For this blog post, I will focus on giving an overview of Elicit rather than going into the nitty-gritty. I'm not going to be too formal and will instead point to some of the things I find cool and just give my thoughts.

Going back to AI for mental health, we can see here how Elicit is used to help do Positive Reframing of negative statements you tell it. The video below shows how they give Elicit prompts for Few-Shot Learning. If you simply ask GPT-3 a question without any prompts, we call it a "Zero-Shot" model. Once we give it one example (K=1), it becomes a "One-Shot" model. For more than one example (K=2+), we call it a "few-shot" model. Obviously, the more examples we give it, the more accurate it will be, but it can still give great results with very few examples. As we saw in the [original GPT-3 paper](https://arxiv.org/abs/2005.14165), as you increase K, GPT-3 can perform better than a model like BERT fine-tuned on a given task (scroll a bit to see a plot example from the paper). That is why it is useful to add examples in Elicit.

> youtube: https://youtu.be/https://www.youtube.com/watch?v=AIW5xM2VMaQ


![gpt-3-vs-fine-tuned-sota-triviaqa.png](https://raw.githubusercontent.com/JayThibs/jacques-blog/master/images/gpt-3-vs-fine-tuned-sota-triviaqa.png)

On TriviaQA GPT3’s performance grows smoothly with model size, suggesting that language models continue to absorb knowledge as their capacity increases. One-shot and few-shot performance make significant gains over zero-shot behavior, matching and exceeding the performance of the SOTA fine-tuned open-domain model, RAG.

This is exciting and all, but I should note that this not always the case and you need to be aware when a fine-tuned model trained on full training data will be better in your situation. As we can see in a recent [paper](https://arxiv.org/abs/2109.02555), GPT-3 does not mean the end of fine-tuned models:

> We investigated the performance of two powerful transformer language models, i.e. GPT-3 and BioBERT, in few-shot settings on various biomedical NLP tasks. The experimental results showed that, to a great extent, both the models underperform a language model fine-tuned on the full training data. Although GPT-3 had already achieved near state-of-the-art results in few-shot knowledge transfer on open-domain NLP tasks, it could not perform as effectively as BioBERT, which is orders of magnitude smaller than GPT-3.

That said, GPT-3 was created to be as good as possible to a whole variety of tasks with no fine-tuning, and it did not fall short of that.

### Into Forecasting?

Elicit has a feature called [Elicit Forecast](https://forecast.elicit.org/binary?binaryQuestions.sortBy=popularity&limit=20&offset=0&predictors=community) which is hidden from the main website, but they go into a bit of detail about how it works in the video below. For any aspiring superforecaster out there, this could be a great tool.

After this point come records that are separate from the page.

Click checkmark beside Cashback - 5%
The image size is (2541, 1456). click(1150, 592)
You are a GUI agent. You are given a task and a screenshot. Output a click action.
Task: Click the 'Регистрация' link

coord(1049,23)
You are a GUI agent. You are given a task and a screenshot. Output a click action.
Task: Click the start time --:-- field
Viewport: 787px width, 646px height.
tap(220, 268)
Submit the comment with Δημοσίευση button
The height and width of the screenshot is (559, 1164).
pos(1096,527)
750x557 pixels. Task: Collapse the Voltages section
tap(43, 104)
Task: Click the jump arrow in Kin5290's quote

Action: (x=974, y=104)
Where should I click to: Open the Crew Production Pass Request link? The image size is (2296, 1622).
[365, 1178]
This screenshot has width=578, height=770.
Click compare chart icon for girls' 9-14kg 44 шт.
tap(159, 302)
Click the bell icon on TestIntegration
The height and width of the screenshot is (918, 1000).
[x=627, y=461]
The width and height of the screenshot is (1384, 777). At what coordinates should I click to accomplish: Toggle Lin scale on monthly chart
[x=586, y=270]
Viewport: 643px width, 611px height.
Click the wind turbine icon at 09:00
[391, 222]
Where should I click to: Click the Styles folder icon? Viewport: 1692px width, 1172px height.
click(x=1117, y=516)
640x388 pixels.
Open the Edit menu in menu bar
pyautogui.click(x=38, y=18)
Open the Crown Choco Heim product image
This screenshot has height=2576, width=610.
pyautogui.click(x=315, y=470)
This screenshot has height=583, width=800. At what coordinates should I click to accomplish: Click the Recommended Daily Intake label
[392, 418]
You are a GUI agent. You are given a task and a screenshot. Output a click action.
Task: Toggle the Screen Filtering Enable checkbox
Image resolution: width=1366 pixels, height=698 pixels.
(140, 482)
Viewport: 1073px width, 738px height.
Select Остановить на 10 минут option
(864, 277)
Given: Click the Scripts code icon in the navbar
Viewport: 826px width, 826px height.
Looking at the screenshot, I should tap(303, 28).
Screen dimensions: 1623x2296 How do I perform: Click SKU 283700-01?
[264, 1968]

> youtube: https://youtu.be/https://www.youtube.com/watch?v=eIxoj46UibY

In the future, we can expect people will ask Elicit a question like, "Will we be able to finish project x on time?" and Elicit will give us its best guess. As time goes on, I'm sure a tool like Elicit will become an invaluable tool for not just forecasters, but also people like project managers who want to get a better idea on how long a project will actually take.

## Closing Thoughts

Having worked in government for the past 4 years, there's a lot of things that excite me about Elicit, things that I thought of building myself. I'm glad someone is building a tool like this. 

As they write on their website, I can see it being applied in government policy (Senators could become better at asking questions and could get caught up to speed on issues much more effectively than the current approach), but I can also see it working in strategic foresight teams like Horizons Canada or in regulatory bodies who have to dig into tons of PDFs to find the right information and make sure the company is compliant with the law.

I will note that one of the things I am the most excited for is creating a second brain with a tool like Elicit. Sure we can use Roam Research to connect our thoughts and we can even load tons of text in Roam Research, but I think Semantic Search with Elicit could be much more powerful by simply having it point to or answer questions we have on a certain topic after loading 100k documents on that topic.